The new study by Wahl et al.1 substantially extends the number of human pathogens that can be modeled in humanized mice. The authors first transplant pieces of human fetal lung subcutaneously in the back of NSG mice to create ‘human lung-only’ (LoM) mice. Using an elegant technology called acoustic angiography, they demonstrate the occurrence of active angiogenesis in and around the implants. Interestingly, although the lung implants are ectopic and therefore not ventilated, their structural features are highly similar to those of normal human lung, including ciliated epithelium, alveolar structures, blood vessels and cartilage.

Wahl et al.1 show that the grafts support robust replication of clinically relevant human respiratory pathogens that have no or limited tropism to non-human cells. These pathogens—including Middle East respiratory coronavirus, Zika virus, respiratory syncytial virus and HCMV—represent a risk for human health globally. The authors also study Mycobacterium bovis bacillus Calmette–Guerin, which is used to vaccinate against M. tuberculosis. Moreover, the authors measure the expression of viral genes during lytic replication of HCMV in vivo for the first time.

Because LoM mice lack an immune system, pathogen replication is uncontrolled. To mimic infection as it occurs in healthy humans, the authors continue their remarkable study by combining LoM and BLT models to create mice with both a lung transplant and an immune system, called BLT-L mice. For this, NSG mice are first transplanted with human fetal liver and thymus under the kidney capsule, followed by implantation of autologous lung tissue, and finally injection of autologous liver-derived hematopoietic stem cells.

The level of repopulation with human hematopoietic cells outside the lung transplants is as robust in BLT-L as in BLT mice. The lung grafts also have a substantial population of human immune cells; whether this population was present in the lung grafts before implantation or whether it derives from the injected hematopoietic cells is unclear, but its cell composition—notably, the relative proportions of CD4 T cells, CD8 T cells and tissue-resident memory T cells—closely recapitulates that of hematopoietic cell populations in human lungs.

The authors provide convincing evidence that the immune response to HCMV in BLT-L mice is functional and can control viral replication. Plasma levels of pro- and anti-inflammatory cytokines including interferon-γ, IL-6, granulocyte–macrophage colony stimulating factor (GM-CSF) and chemokines such as IL-8 and interferon-γ-induced protein 10 (IP10) were increased after the infection, indicative of an ongoing immune response. The adaptive immune response in these mice includes both antigen-specific, cytokine-producing T cells and virus-specific antibodies. HCMV-reactive immunoglobulin M is detected 14 days after primary infection. Class switching to HCMV-specific immunoglobulin G is not observed upon single exposure but is detected in nearly 75% of the mice re-exposed to HCMV.

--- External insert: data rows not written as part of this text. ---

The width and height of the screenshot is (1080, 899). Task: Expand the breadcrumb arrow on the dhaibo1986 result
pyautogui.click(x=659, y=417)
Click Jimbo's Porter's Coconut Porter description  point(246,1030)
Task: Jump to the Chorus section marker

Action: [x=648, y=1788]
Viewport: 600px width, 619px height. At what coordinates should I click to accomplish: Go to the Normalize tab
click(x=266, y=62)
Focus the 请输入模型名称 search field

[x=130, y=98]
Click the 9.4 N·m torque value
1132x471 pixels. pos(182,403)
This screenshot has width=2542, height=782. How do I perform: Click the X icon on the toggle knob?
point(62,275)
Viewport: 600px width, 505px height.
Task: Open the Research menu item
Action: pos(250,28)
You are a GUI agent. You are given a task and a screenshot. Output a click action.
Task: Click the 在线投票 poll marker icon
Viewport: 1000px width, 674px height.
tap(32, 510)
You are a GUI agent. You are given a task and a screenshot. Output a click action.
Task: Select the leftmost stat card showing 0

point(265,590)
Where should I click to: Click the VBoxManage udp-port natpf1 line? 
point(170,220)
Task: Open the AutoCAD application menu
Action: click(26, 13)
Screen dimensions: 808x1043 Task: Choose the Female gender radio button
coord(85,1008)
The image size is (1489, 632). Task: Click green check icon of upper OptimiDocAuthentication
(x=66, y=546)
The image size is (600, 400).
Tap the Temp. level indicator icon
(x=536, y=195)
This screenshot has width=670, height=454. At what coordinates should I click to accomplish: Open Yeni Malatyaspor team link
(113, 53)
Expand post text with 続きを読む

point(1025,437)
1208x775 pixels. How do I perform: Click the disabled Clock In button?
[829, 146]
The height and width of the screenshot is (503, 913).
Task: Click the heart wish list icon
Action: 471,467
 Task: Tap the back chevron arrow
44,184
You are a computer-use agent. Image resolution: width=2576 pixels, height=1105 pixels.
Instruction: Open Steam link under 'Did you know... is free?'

Wahl et al.1 did not investigate whether there is affinity maturation of the HCMV-specific IgGs. If the mice support somatic hypermutation, this would represent an important advance because thus far high-affinity, class-switched, antigen-specific antibodies have rarely been produced in humanized mouse models. There are several possible reasons for this. One is that the host strains of HIS and BLT mice have only a few secondary lymph nodes owing to a lack of IL2Ry-dependent lymphoid tissue inducer cells. Another is that there is a suboptimal interaction of B cells and T cells caused by a lack of cross-reactivity on the part of critical cytokines involved in this interaction. Also, non-hematopoietic cells important for B cell maturation are of mouse origin and do not appropriately interact with maturing B cells. This may also be a reason for the lack of structured germinal centers in immunized HIS and BLT mice.

It will be important to analyze the B cell response in the BLT-L mice in detail. If the mice indeed generate not only class-switched but also affinity-matured antibodies, their utility would be greatly enhanced. For instance, this would allow testing of new vaccine strategies, antiviral drugs and antibiotics. It would also be possible to generate broadly reacting, highly neutralizing antibodies against clinically relevant pathogenic viruses.